With Japan closed for Marine Day, stocks in the Pacific Rim were mixed, dropping 0.7% in South Korea, 0.6% in New Zealand, 0.4% in Taiwan, 0.3% in Hong Kong and India, and 0.2% in China, gaining 0.4% in Thailand and 0.2% in Indonesia, and closing unchanged in Australia.  But the mood of investors soured anew in Europe, where equities have so far declined 1.1% in Italy, 1.0% in France and Switzerland, 0.9% in Germany, and 0.8% in Great Britain. European stress test results released Friday failed to blunt concern about Europe’s debt crisis.  An EU summit has been pushed back to July 21.

Gold poked above $1600 per ounce for the first time to $1600.80 and are currently 0.6% higher on balance.  Silver leaped 2.2% to a ten-week high.  Oil eased 0.4%, in contrast, to $96.87 per barrel.

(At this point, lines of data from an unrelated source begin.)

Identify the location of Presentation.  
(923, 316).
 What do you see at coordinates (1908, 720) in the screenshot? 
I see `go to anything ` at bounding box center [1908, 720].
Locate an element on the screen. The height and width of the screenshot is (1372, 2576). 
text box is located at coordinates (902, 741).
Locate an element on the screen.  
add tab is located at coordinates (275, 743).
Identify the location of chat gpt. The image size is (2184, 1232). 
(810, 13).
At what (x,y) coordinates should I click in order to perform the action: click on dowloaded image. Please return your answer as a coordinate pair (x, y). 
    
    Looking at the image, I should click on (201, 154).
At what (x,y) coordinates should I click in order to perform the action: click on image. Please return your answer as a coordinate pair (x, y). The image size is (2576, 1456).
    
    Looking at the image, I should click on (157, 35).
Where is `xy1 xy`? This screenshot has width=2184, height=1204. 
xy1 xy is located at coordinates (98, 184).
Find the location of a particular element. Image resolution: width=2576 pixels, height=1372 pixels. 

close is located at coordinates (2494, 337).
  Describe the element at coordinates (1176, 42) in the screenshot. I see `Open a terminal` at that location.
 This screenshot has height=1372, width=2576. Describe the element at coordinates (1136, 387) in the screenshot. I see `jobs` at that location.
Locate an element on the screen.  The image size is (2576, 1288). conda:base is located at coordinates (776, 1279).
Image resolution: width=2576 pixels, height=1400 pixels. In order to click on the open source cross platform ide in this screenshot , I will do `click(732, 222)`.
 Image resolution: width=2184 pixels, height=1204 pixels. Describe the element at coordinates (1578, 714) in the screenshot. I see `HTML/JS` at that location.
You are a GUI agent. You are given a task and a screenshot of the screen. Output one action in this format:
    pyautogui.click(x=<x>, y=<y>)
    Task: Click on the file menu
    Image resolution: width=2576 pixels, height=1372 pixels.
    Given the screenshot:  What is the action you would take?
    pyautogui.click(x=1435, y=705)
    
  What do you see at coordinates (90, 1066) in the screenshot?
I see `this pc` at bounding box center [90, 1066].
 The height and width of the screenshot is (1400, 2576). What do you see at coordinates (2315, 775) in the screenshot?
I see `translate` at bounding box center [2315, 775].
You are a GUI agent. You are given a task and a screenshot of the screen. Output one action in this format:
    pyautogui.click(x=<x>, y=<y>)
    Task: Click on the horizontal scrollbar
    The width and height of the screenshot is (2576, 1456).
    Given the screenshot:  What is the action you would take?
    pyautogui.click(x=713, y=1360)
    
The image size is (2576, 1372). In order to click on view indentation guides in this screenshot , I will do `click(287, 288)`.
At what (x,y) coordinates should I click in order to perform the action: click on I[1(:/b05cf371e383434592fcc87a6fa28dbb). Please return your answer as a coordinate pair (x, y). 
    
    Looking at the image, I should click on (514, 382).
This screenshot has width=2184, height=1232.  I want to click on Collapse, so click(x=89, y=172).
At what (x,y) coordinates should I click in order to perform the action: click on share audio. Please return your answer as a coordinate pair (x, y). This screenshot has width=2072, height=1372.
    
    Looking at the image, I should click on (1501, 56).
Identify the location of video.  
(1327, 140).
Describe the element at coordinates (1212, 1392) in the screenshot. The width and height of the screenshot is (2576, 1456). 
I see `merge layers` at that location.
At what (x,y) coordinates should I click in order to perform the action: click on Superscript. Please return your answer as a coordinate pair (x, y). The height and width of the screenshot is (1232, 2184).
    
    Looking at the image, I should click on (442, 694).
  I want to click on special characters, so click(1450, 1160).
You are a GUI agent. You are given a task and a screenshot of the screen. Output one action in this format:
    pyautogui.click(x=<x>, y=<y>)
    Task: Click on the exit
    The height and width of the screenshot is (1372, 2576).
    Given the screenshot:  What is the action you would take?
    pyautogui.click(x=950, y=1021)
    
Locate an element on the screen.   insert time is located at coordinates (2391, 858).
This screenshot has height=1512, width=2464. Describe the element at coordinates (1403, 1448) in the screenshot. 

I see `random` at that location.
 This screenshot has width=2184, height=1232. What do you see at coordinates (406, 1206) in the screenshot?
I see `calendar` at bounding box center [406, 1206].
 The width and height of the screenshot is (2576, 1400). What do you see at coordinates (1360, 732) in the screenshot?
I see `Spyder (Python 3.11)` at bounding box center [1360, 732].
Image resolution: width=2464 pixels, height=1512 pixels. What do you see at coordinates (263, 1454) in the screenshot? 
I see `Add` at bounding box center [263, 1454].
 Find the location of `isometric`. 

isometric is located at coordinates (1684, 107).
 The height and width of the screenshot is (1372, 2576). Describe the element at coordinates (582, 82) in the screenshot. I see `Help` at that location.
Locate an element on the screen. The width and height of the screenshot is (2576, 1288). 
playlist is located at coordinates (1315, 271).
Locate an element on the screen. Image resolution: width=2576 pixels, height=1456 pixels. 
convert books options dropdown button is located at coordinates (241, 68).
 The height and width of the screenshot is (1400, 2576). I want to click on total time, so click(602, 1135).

Yields on ten-year German bund and British gilts fell by five basis points each.  Greek and Italian sovereign bond spreads versus bunds widened sharply.

The dollar is mostly stronger, with overnight gains of 0.5% against the euro, 0.3% relative to the Australian and New Zealand dollars, 0.2% versus sterling and 0.1% against the yen, yuan, and Canadian dollar.  Today’s firmest currency so far is the Swiss franc, which has risen 0.1% against the dollar.

New Zealand consumer prices climbed 1.0% last quarter and accelerated to a 5.3% on-year advance from 4.5% in the year to 1Q and 1.9% in the year to 2Q10.  Inflation stands at 3.3% if one excludes New Zealand’s goods and services tax hike at the start of this year.

New Zealand’s performance of services index continued to reflect recovery from February’s earthquake, rising to 54.7 in June from 52.8 in May.

Australian motor vehicle sales rebounded 1.3% last month from a 7.5% decline in May but were still 11.5% weaker than in June 2010.  Consumer behavior remains very cautious.

Singapore’s non-oil domestic export data, showing a 4.5% monthly decline in June, were more disappointing than projected.  Turkish consumer confidence rose about as expected to print at 96.4 in June after 92.9 in May.

The British Rightmove house price index decreased 1.6% in June, virtually wiping out any on-year appreciation.  Prices were 0.1% greater than in June 2010, down from a 1.1% rise in the year to May.

Finnish producer price inflation receded to 5.9% in June from 6.6% in May. Spanish house prices fell 1.4% last quarter and by 5.1% from a year earlier.

There was no meaningful progress in U.S. debt ceiling talks over the weekend.  Another top Afghan official has been assassinated.  Underdog Japan beat the United States in a shoot-out to win the ladies World Cup.

Scheduled U.S. data today feature the National Association of Home Builders house price index and the Treasury Department TIC data covering capital flows with non-residents.  Canadian auto sales arrive, too.  The Bank of Canada’s fifth interest rate announcement will be made tomorrow, and the Reserve Bank of Australia publishes minutes of this month’s policy meeting tonight.